Task to carry out: In the listing below, find every line with the string "will" and pull it out.

Study material:
-*-*-

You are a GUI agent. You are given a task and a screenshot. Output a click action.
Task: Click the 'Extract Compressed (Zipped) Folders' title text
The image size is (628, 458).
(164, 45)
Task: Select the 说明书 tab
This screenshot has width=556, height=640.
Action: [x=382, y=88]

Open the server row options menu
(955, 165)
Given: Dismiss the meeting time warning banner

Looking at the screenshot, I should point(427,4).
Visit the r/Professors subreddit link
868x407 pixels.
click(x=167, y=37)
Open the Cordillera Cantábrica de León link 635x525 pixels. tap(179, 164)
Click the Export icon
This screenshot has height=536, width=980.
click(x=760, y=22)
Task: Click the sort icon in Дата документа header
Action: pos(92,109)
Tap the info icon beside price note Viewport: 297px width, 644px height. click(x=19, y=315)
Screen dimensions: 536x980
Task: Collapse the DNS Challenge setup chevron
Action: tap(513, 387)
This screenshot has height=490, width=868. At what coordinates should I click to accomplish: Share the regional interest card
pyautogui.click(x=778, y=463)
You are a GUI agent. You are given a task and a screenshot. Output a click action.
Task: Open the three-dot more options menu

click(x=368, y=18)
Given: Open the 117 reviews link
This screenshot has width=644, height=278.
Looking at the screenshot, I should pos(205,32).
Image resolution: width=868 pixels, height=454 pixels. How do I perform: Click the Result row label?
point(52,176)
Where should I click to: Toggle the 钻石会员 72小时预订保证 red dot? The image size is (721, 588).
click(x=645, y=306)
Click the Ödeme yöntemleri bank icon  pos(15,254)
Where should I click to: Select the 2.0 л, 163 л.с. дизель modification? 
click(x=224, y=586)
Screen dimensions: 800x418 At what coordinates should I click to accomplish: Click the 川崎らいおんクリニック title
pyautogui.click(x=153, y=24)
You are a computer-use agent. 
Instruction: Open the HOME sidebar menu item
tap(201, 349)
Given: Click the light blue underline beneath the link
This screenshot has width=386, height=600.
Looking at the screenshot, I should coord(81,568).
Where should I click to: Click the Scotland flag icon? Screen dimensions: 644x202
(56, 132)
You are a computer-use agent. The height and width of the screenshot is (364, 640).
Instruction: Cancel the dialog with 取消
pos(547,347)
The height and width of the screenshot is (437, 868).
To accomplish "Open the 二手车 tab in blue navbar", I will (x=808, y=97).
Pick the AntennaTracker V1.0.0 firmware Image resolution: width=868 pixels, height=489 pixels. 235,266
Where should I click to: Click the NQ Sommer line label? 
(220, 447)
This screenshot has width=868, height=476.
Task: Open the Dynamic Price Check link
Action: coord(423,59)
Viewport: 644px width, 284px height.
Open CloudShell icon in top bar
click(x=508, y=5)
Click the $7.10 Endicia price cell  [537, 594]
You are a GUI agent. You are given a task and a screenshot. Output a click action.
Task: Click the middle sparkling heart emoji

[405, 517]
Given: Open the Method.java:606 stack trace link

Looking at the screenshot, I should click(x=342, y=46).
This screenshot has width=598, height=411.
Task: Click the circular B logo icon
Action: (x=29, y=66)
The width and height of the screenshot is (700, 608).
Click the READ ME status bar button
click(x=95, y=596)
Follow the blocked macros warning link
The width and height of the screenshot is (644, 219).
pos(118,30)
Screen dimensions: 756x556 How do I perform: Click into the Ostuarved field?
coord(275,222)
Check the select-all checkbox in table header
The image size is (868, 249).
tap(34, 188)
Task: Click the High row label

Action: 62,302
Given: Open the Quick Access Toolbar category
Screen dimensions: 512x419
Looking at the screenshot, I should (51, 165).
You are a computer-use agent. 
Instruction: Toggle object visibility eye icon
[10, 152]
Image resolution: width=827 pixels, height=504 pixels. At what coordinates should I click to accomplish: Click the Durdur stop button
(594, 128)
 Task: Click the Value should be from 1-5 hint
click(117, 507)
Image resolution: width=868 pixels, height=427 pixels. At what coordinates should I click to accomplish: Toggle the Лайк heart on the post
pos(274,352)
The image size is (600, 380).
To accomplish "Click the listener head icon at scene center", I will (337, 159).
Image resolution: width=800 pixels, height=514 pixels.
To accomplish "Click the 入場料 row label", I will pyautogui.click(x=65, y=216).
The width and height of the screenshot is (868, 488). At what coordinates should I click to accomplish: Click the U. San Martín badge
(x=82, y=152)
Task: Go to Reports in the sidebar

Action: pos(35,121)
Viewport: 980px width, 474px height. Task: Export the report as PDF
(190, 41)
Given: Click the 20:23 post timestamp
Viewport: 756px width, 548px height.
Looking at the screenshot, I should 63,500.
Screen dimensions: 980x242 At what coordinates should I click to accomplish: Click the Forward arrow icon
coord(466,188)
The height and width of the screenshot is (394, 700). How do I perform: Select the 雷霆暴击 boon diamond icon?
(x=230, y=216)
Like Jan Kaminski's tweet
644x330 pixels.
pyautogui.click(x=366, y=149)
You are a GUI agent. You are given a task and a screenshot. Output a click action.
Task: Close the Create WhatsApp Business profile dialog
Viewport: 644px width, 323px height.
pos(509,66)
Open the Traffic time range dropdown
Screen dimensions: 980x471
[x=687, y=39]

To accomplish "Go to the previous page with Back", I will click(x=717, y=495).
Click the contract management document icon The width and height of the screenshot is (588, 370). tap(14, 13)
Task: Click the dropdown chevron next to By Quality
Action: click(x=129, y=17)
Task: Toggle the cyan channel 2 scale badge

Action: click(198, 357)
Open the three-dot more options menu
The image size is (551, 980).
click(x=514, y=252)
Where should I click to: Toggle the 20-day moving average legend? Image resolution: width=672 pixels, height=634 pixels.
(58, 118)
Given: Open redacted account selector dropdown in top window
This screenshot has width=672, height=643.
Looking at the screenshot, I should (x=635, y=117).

-*-*-

Your response:
To accomplish "Open the 二手车 tab in blue navbar", I will (x=808, y=97).
To accomplish "Click the listener head icon at scene center", I will (337, 159).
To accomplish "Click the 入場料 row label", I will pyautogui.click(x=65, y=216).
To accomplish "Go to the previous page with Back", I will click(x=717, y=495).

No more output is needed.